++++ DATA RECORDS
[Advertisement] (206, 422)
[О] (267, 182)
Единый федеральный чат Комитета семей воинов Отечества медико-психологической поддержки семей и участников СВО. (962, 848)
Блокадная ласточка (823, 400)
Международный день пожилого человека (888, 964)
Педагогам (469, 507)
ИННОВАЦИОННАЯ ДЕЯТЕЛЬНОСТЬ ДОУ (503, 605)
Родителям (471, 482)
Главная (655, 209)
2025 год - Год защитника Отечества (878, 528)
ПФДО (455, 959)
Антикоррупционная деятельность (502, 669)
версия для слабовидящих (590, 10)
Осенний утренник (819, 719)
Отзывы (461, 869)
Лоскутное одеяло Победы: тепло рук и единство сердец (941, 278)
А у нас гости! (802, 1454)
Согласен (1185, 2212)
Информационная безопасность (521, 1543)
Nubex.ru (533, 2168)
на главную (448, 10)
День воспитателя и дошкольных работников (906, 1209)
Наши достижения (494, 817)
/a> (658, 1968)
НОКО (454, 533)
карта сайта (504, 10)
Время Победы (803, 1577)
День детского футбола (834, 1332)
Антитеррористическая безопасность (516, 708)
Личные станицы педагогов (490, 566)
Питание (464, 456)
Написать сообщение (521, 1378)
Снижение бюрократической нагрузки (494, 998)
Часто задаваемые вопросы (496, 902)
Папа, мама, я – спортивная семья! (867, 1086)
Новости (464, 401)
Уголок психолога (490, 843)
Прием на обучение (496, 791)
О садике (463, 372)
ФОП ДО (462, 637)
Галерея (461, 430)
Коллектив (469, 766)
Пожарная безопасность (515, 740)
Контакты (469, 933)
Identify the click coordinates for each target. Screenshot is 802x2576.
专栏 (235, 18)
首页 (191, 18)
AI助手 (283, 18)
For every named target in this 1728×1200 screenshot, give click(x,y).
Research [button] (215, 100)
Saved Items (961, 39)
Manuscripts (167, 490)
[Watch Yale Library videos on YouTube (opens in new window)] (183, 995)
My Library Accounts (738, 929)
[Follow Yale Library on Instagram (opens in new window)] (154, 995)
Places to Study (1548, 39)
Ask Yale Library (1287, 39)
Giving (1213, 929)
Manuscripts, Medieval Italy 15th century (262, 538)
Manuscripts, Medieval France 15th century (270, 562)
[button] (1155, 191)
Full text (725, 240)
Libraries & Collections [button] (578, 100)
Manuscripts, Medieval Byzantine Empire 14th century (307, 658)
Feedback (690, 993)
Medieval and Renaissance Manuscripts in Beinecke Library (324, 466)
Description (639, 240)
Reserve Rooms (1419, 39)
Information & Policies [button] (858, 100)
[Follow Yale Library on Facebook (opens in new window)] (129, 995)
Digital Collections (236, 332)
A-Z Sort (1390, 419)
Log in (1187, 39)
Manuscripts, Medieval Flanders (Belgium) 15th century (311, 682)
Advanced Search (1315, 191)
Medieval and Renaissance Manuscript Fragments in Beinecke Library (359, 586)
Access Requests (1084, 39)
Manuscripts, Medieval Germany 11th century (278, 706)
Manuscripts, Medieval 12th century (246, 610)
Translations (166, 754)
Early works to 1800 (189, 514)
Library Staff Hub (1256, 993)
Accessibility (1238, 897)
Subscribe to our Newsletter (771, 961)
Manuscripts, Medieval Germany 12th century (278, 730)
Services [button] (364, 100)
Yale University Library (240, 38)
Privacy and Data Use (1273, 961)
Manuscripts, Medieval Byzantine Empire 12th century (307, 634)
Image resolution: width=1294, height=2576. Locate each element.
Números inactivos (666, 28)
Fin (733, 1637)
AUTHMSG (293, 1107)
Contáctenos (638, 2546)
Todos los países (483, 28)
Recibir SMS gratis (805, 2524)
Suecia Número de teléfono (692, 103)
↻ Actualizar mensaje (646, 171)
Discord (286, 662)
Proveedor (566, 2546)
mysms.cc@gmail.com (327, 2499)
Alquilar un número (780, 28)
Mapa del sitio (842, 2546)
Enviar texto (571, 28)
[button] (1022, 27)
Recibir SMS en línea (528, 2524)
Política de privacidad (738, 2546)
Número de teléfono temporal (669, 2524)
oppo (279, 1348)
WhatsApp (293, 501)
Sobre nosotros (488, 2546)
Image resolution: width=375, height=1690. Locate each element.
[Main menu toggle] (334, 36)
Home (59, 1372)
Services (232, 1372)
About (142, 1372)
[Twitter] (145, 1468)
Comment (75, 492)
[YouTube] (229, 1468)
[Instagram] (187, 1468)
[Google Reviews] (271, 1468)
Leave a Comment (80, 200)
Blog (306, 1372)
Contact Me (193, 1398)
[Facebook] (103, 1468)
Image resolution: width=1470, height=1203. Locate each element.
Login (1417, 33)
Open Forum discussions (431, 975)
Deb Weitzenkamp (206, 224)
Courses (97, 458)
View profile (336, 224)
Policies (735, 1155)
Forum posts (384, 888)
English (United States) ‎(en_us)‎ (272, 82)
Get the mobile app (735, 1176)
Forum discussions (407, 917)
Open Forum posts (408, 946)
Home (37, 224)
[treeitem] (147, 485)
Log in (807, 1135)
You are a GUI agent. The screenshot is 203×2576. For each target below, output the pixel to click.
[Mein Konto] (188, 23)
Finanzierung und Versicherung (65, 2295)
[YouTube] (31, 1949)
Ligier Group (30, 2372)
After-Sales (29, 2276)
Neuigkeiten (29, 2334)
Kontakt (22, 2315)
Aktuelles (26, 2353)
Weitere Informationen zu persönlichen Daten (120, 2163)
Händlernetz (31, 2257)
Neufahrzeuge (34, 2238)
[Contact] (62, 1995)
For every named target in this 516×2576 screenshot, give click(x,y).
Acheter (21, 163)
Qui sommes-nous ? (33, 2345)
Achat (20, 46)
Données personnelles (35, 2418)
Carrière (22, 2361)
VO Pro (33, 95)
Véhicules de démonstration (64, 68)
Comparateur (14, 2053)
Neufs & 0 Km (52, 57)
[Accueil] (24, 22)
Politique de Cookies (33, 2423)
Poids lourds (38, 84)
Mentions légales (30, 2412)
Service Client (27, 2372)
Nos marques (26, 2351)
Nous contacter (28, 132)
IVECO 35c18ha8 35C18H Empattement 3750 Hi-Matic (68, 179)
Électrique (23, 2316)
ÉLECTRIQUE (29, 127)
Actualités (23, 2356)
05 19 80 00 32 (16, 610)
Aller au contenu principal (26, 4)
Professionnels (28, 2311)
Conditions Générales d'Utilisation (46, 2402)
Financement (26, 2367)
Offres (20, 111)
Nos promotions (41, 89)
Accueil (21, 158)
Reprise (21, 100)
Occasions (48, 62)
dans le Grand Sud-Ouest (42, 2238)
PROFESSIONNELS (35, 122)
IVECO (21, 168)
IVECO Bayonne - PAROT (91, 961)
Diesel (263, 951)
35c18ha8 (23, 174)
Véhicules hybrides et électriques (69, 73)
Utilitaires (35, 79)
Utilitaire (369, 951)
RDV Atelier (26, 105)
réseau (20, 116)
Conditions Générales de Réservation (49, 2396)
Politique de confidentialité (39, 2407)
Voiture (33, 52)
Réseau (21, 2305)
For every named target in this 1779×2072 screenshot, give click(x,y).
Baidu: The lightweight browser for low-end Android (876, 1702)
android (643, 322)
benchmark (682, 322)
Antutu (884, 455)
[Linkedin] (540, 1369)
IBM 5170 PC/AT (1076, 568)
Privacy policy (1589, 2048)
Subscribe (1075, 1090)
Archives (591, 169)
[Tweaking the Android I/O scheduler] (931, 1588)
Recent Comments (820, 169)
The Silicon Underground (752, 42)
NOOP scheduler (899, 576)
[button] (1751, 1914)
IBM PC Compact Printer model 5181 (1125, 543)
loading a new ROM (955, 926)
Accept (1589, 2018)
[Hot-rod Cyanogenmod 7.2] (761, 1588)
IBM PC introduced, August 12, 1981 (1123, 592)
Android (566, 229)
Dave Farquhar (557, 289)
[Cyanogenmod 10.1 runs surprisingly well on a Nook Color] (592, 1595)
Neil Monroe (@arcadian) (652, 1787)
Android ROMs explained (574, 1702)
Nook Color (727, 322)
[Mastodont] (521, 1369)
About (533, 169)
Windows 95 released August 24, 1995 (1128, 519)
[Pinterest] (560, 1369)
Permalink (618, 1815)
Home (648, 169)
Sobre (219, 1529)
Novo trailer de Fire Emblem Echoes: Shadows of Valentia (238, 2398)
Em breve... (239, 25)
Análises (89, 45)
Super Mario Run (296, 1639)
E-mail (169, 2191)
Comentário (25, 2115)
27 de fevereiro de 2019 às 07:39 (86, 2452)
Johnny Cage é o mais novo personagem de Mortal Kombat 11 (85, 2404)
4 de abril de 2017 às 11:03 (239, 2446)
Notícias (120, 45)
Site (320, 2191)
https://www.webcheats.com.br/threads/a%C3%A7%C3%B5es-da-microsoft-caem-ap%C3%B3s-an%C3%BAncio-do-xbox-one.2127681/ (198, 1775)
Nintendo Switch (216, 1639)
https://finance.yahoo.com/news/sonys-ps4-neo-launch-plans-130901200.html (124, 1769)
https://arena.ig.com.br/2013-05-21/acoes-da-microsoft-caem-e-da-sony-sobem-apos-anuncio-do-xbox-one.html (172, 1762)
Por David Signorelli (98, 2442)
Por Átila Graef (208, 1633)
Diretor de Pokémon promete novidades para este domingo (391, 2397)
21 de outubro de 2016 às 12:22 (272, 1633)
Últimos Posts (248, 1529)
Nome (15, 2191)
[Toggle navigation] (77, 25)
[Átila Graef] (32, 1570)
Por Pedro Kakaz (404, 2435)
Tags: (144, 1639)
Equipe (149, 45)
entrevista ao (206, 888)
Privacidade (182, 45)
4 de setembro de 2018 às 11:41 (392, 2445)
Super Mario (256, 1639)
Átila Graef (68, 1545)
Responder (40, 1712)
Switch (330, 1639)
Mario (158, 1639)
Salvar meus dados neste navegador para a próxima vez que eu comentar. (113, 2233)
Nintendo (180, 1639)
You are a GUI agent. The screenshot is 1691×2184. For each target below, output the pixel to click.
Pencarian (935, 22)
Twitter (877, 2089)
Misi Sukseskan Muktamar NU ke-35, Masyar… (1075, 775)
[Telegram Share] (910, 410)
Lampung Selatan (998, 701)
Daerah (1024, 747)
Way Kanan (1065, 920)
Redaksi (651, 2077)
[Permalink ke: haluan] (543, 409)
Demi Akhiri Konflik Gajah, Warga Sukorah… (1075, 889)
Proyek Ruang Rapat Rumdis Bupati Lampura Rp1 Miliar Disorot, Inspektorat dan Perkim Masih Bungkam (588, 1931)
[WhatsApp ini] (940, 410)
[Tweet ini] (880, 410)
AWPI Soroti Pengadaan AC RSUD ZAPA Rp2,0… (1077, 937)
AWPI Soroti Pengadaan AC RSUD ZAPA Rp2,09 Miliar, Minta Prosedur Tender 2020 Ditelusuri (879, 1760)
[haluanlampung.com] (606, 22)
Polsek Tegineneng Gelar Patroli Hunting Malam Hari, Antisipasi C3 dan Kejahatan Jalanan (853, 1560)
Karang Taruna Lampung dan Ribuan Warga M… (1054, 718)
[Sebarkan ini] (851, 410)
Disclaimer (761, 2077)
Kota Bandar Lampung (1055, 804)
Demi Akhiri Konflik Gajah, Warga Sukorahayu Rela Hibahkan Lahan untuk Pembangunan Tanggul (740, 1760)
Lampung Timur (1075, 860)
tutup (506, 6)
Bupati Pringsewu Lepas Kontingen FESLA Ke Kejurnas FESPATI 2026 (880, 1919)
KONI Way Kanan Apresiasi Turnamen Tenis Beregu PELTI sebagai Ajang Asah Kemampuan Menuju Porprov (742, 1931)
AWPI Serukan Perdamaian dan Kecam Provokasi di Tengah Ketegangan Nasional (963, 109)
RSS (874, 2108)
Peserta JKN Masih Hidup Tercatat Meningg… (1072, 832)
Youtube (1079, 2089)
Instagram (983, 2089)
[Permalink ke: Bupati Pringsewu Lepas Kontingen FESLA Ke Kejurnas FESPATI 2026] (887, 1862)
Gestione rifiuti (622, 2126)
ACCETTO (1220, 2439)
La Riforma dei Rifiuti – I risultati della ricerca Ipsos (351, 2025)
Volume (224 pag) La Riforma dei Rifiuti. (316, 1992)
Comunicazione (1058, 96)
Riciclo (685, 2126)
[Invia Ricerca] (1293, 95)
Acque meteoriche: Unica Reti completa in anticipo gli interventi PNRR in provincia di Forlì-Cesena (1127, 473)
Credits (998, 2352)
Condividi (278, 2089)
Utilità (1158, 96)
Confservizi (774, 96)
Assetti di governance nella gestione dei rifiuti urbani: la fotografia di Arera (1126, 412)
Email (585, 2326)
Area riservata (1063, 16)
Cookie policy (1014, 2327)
++++++++
### [WHAT IS REQUIRED]
Keeping every character as it is, restate the lines above that run from the line with "Conditions Générales d'Utilisation (46, 2402)" through the line with "Utilitaires (35, 79)", both included, and nothing else.

### [WRITTEN SOLUTION]
Conditions Générales d'Utilisation (46, 2402)
Financement (26, 2367)
Offres (20, 111)
Nos promotions (41, 89)
Accueil (21, 158)
Reprise (21, 100)
Occasions (48, 62)
dans le Grand Sud-Ouest (42, 2238)
PROFESSIONNELS (35, 122)
IVECO (21, 168)
IVECO Bayonne - PAROT (91, 961)
Diesel (263, 951)
35c18ha8 (23, 174)
Véhicules hybrides et électriques (69, 73)
Utilitaires (35, 79)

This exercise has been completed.